● Exercise
Return, word for word, the stretch of entries from the line containing "This screenshot has width=1456, height=819." through the end of the entries, including both ends. Leave the pictures out of your answer.

● Rows from a dataset

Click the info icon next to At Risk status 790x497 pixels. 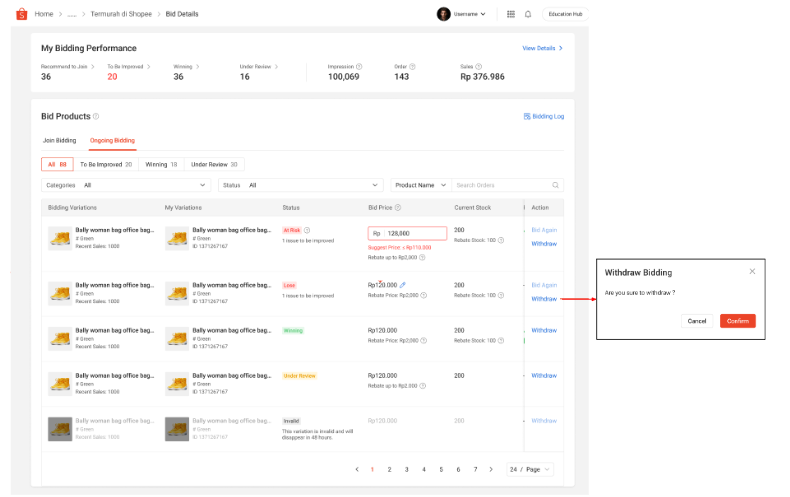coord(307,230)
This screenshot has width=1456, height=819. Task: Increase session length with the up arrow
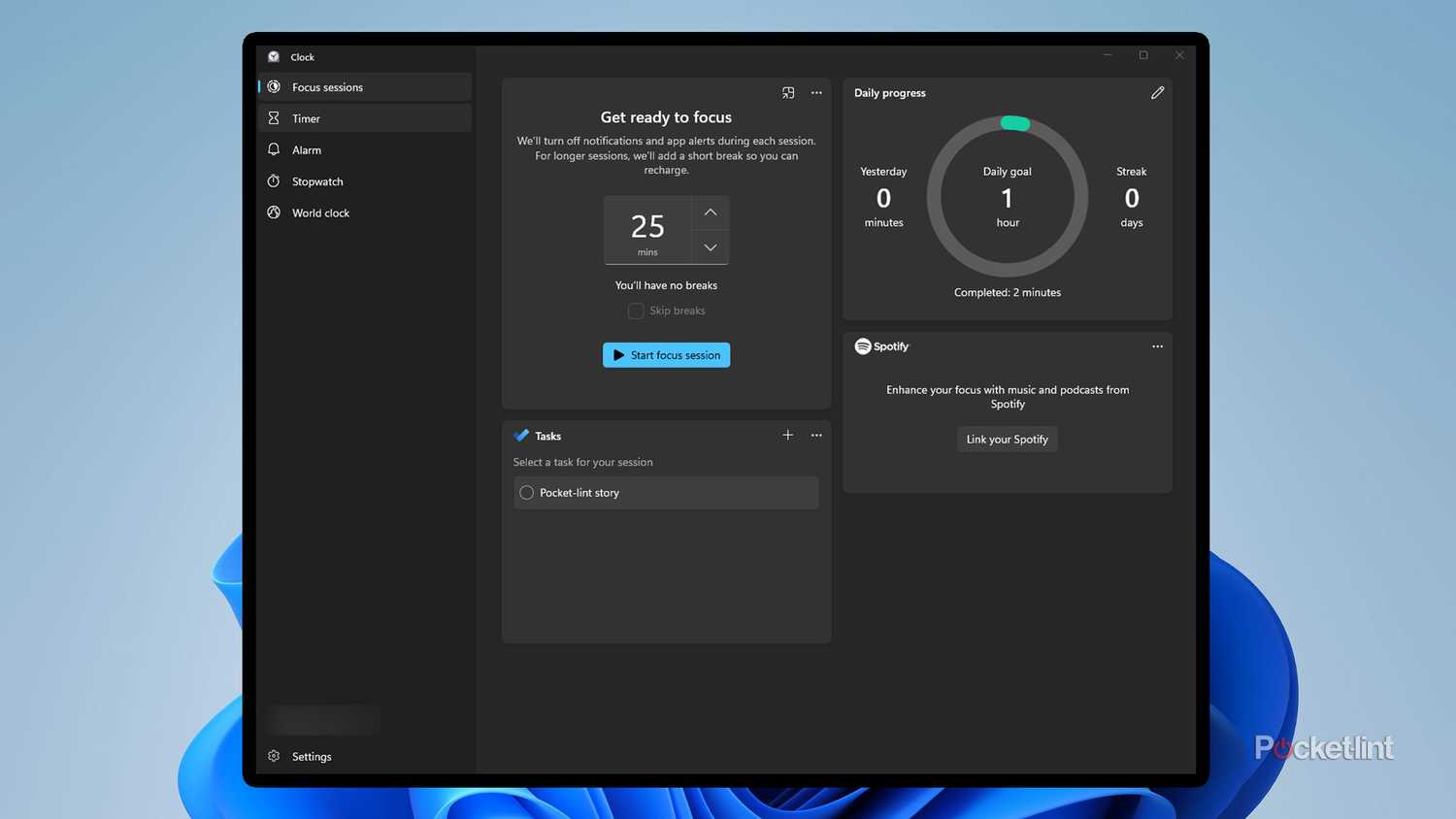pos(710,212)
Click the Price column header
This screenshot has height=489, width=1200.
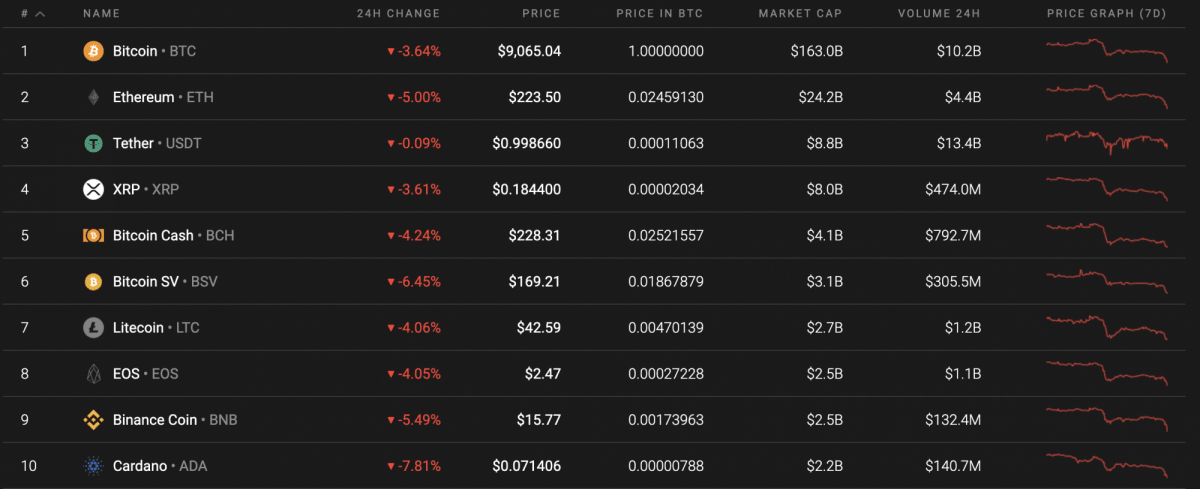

● Result for this task
This screenshot has width=1456, height=819. Task: Increase session length with the up arrow
pos(710,212)
Click the Price column header
This screenshot has height=489, width=1200.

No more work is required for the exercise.